What to do
Using the material below, print a verbatim copy of every line from the one containing "Where should I click to: Select" through the one containing "Task: Select the a=2 slider tool", inclusive, and omit the pictures.

Excerpted records

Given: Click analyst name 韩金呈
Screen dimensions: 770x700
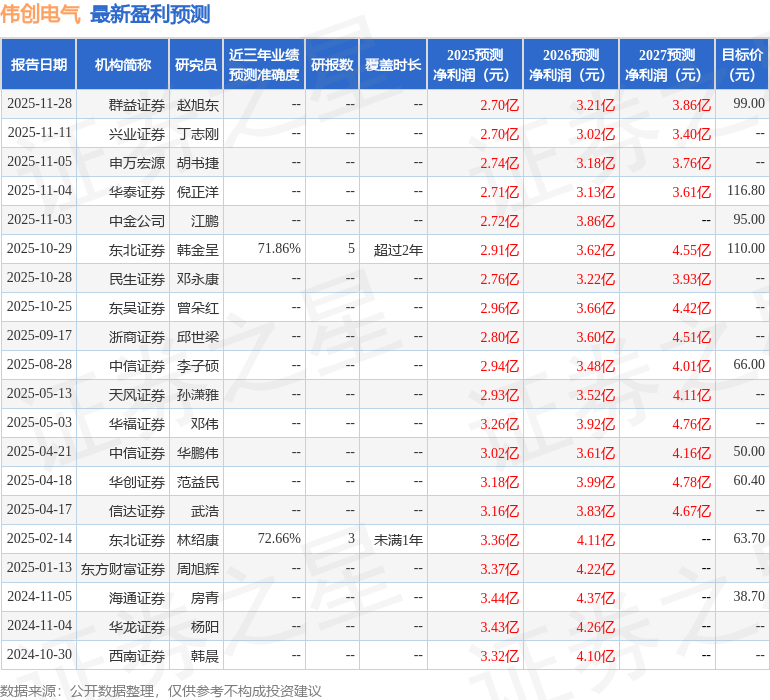Looking at the screenshot, I should pyautogui.click(x=197, y=249).
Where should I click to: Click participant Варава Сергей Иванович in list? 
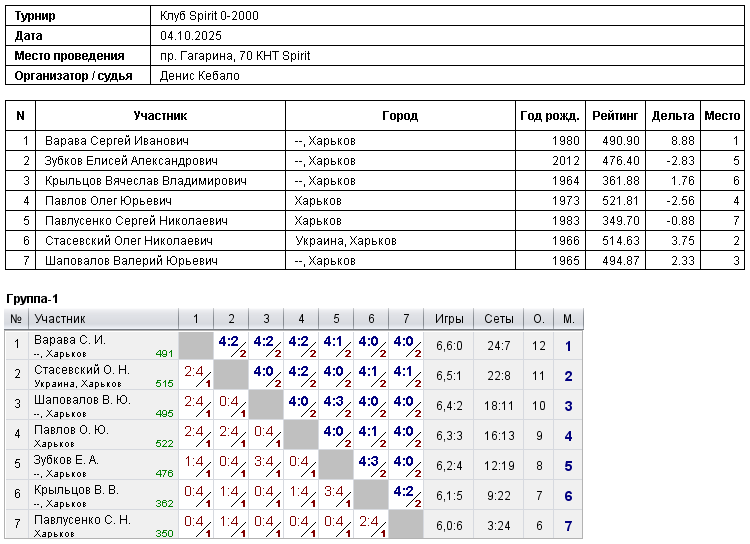pos(117,141)
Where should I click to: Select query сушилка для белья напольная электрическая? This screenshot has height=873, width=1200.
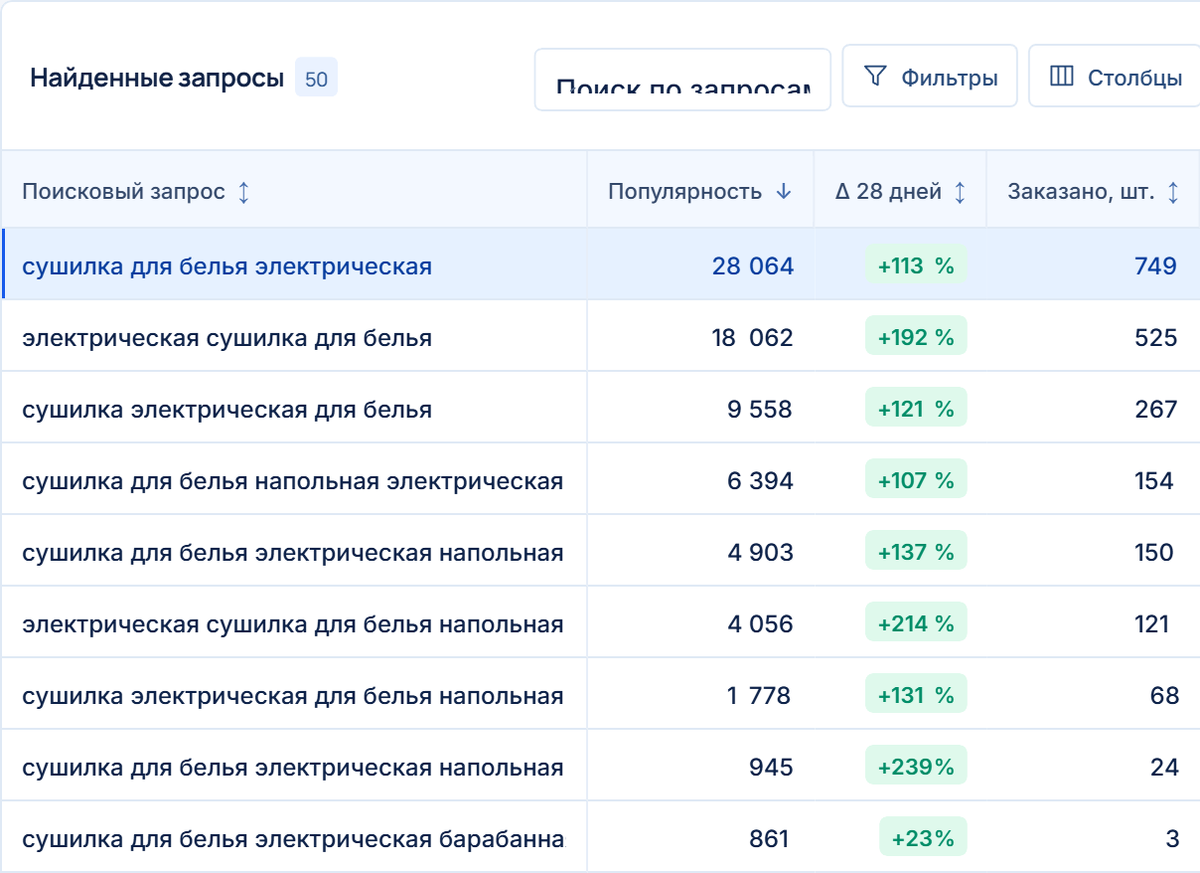pyautogui.click(x=293, y=482)
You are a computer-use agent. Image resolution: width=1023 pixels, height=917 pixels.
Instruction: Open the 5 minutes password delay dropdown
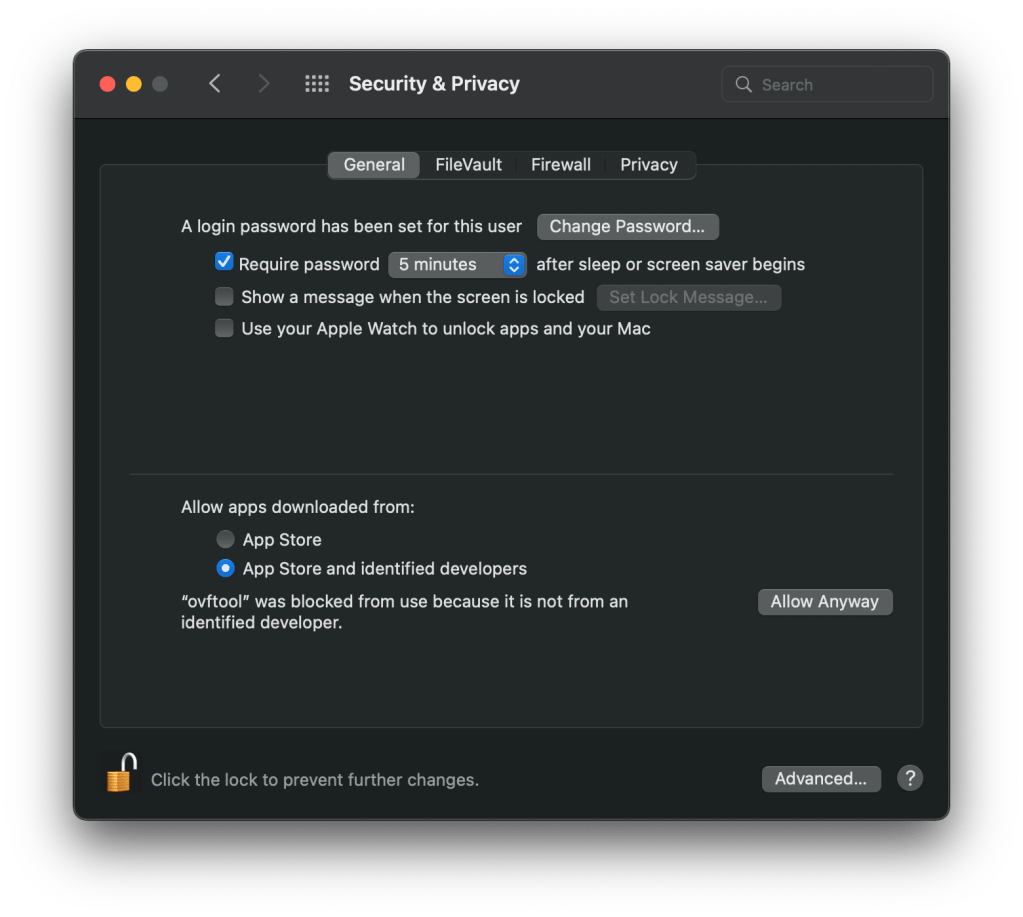[x=457, y=265]
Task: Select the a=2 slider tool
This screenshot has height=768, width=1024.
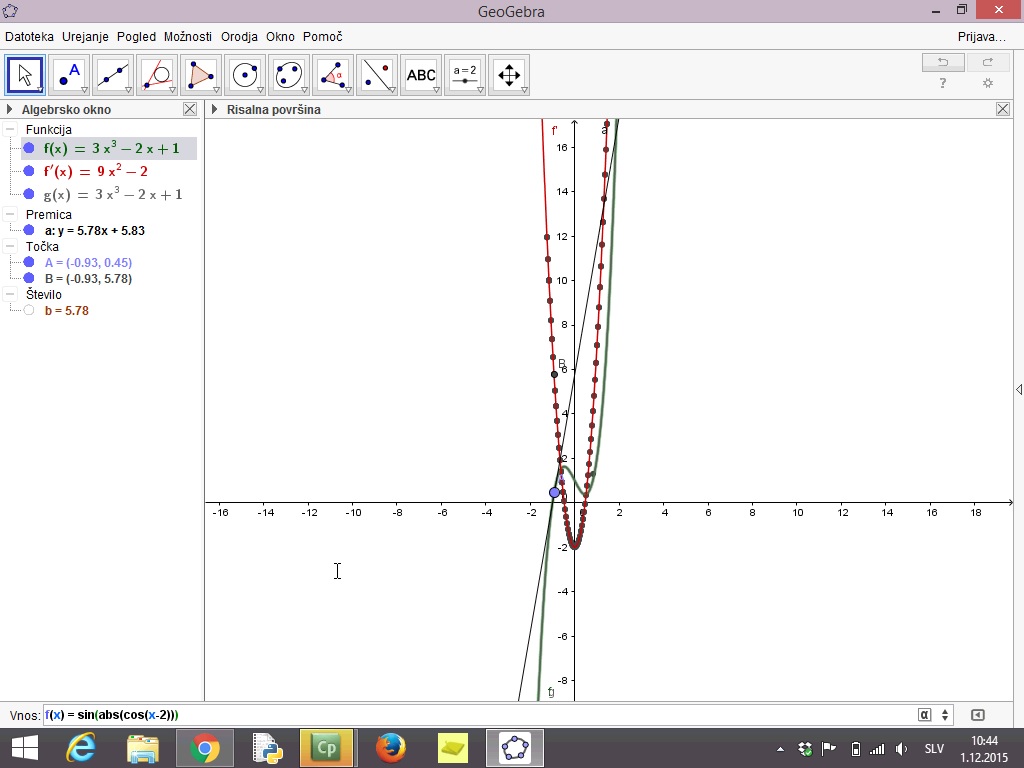Action: coord(465,75)
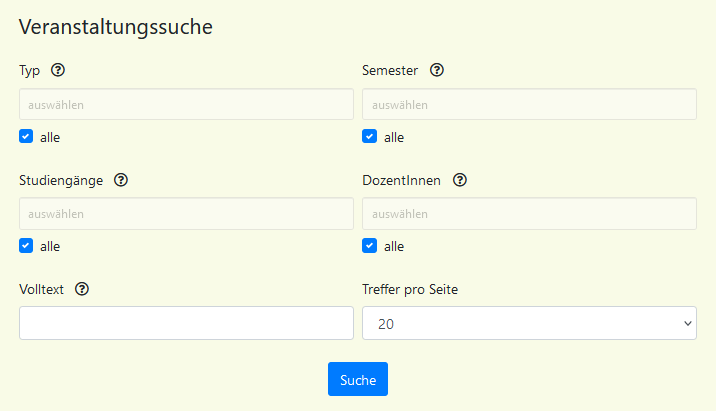Open the Studiengänge 'auswählen' selection field
Viewport: 716px width, 411px height.
pyautogui.click(x=186, y=214)
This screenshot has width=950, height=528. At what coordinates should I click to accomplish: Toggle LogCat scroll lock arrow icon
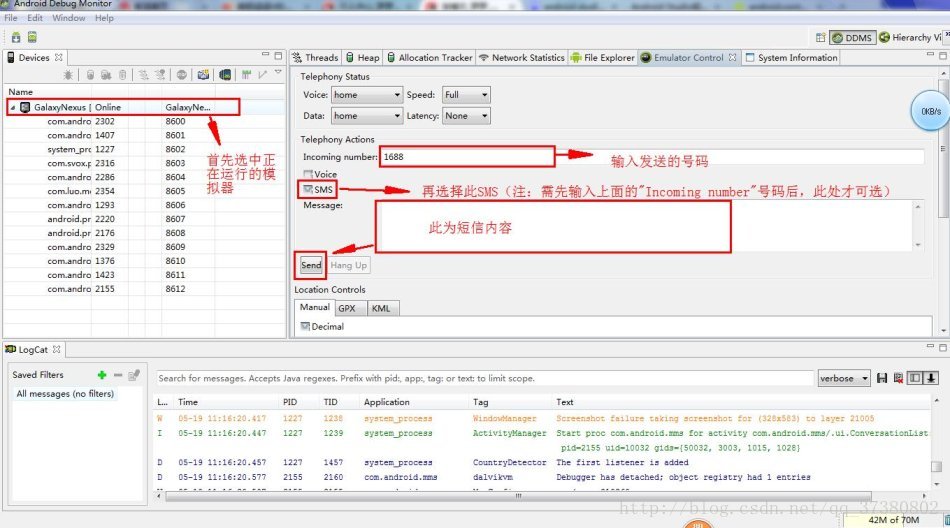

Result below
Where should I click to: Select query сушилка для белья напольная электрическая? This screenshot has height=873, width=1200.
pyautogui.click(x=293, y=482)
You are a computer-use agent. Image resolution: width=1023 pixels, height=917 pixels.
Instruction: Open the 5 minutes password delay dropdown
[x=457, y=265]
Task: Select the a=2 slider tool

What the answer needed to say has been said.